Stored records:
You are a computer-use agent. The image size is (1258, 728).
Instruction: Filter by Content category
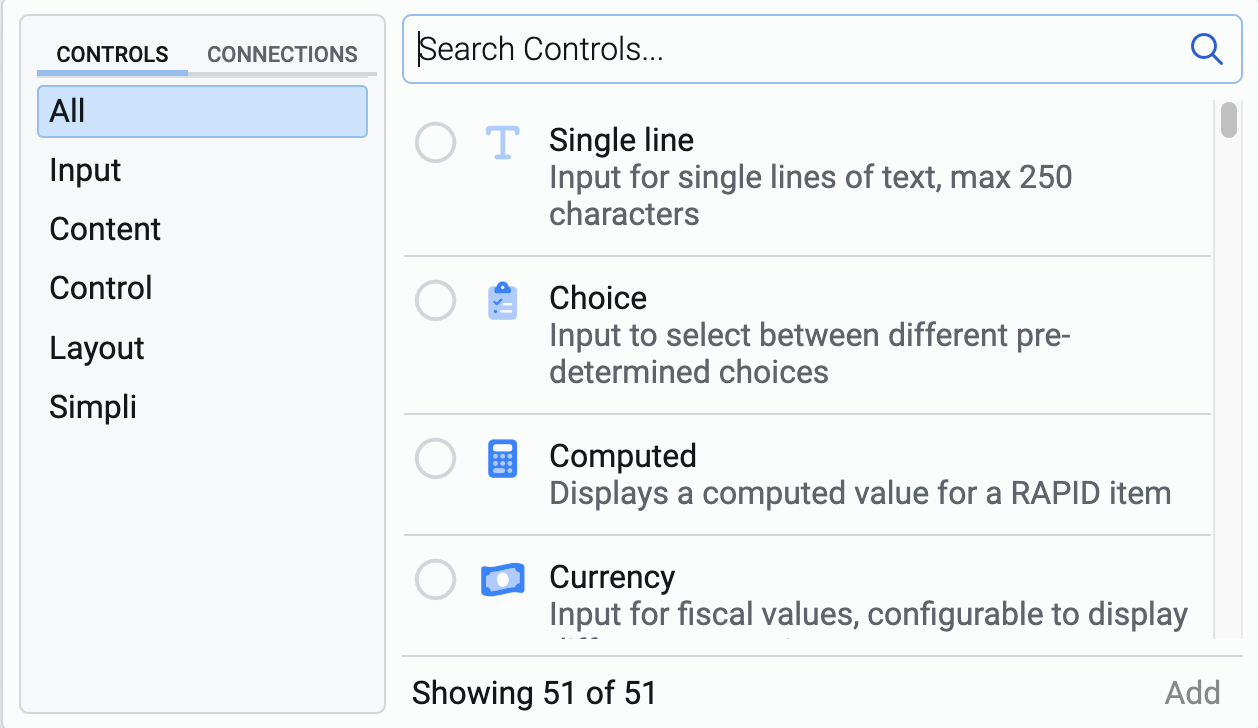(105, 229)
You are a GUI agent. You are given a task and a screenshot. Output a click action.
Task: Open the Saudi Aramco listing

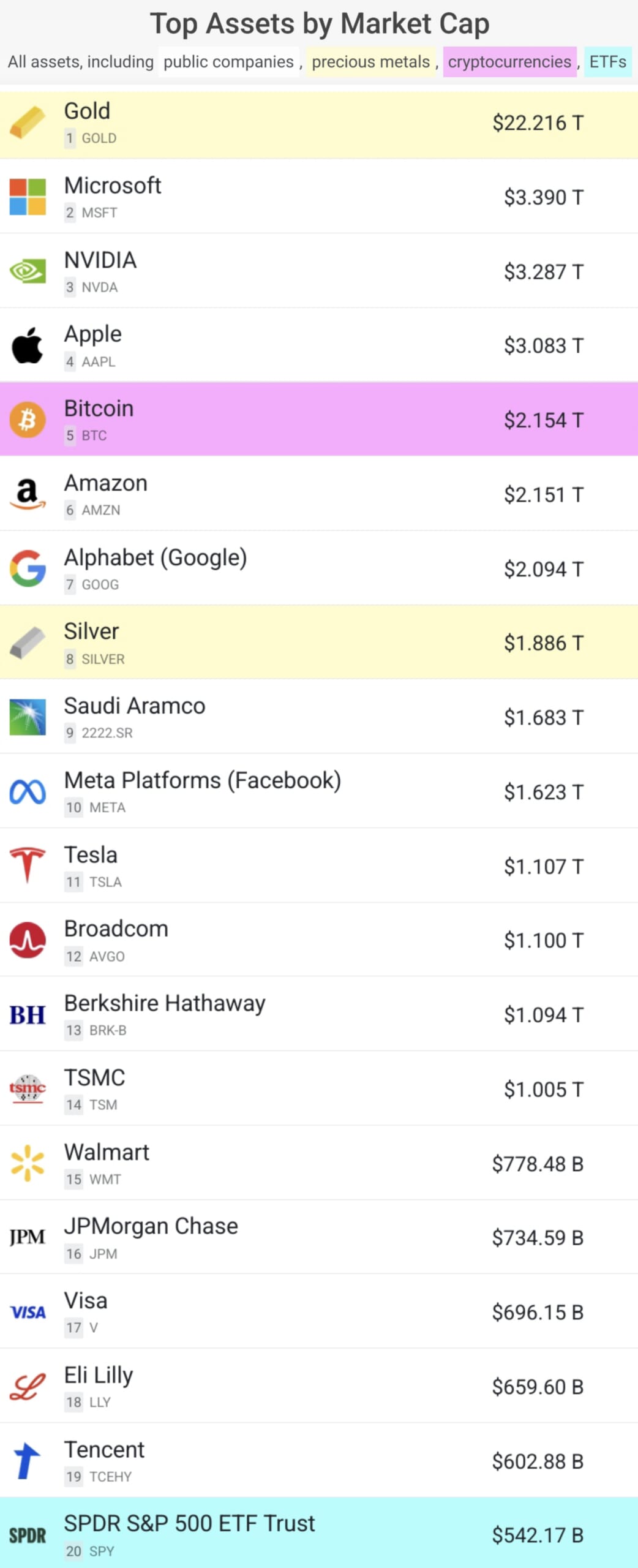135,706
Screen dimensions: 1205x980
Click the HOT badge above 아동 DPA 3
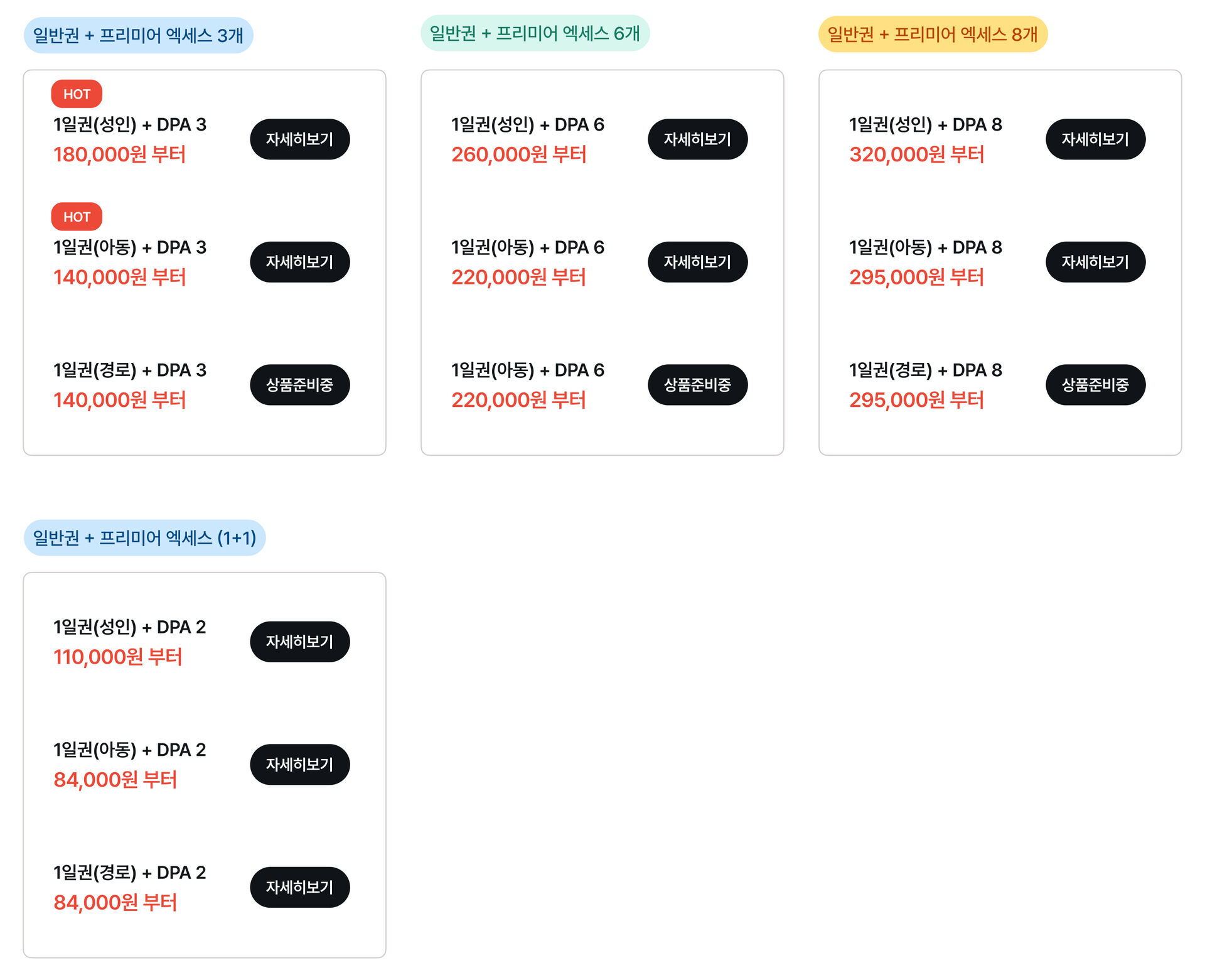coord(77,217)
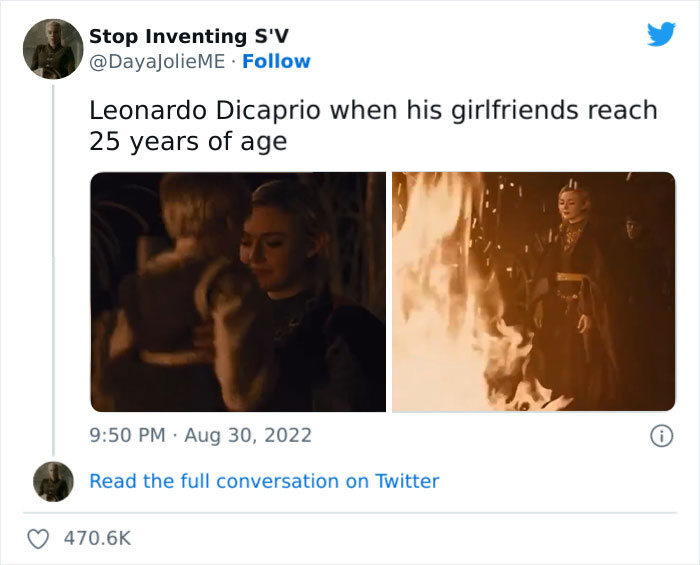The height and width of the screenshot is (565, 700).
Task: Open the author's large profile avatar
Action: (53, 49)
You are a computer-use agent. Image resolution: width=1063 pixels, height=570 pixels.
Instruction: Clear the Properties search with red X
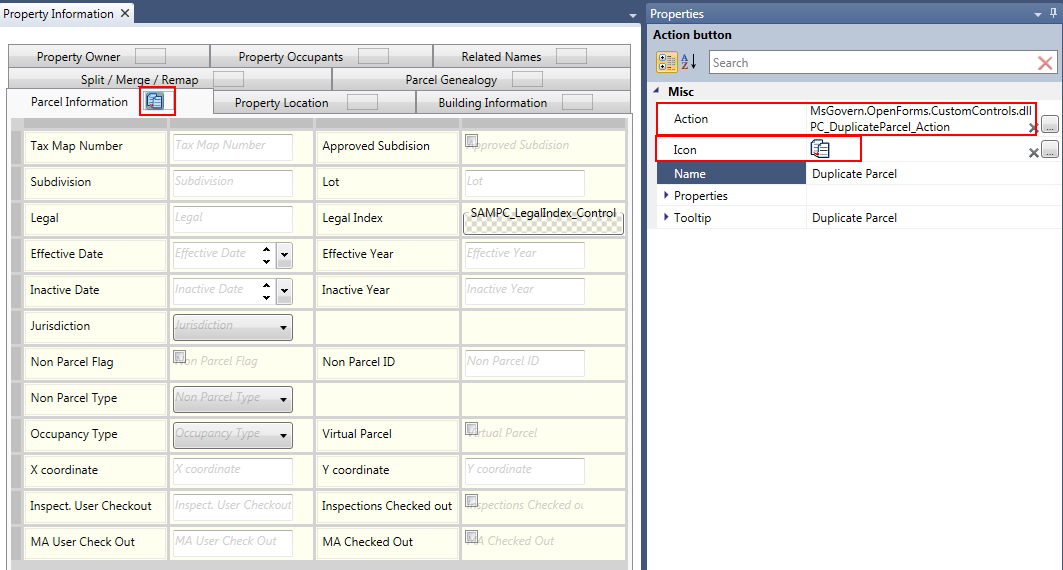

#### Task brief:
Check each line of the records above for "agent", and copy those that have it.

#### Solved exercise:
You are a computer-use agent. The image size is (1258, 728).
You are a GUI agent. You are given a task and a screenshot. Output a click action.
You are a computer-use agent. Image resolution: width=1063 pixels, height=570 pixels.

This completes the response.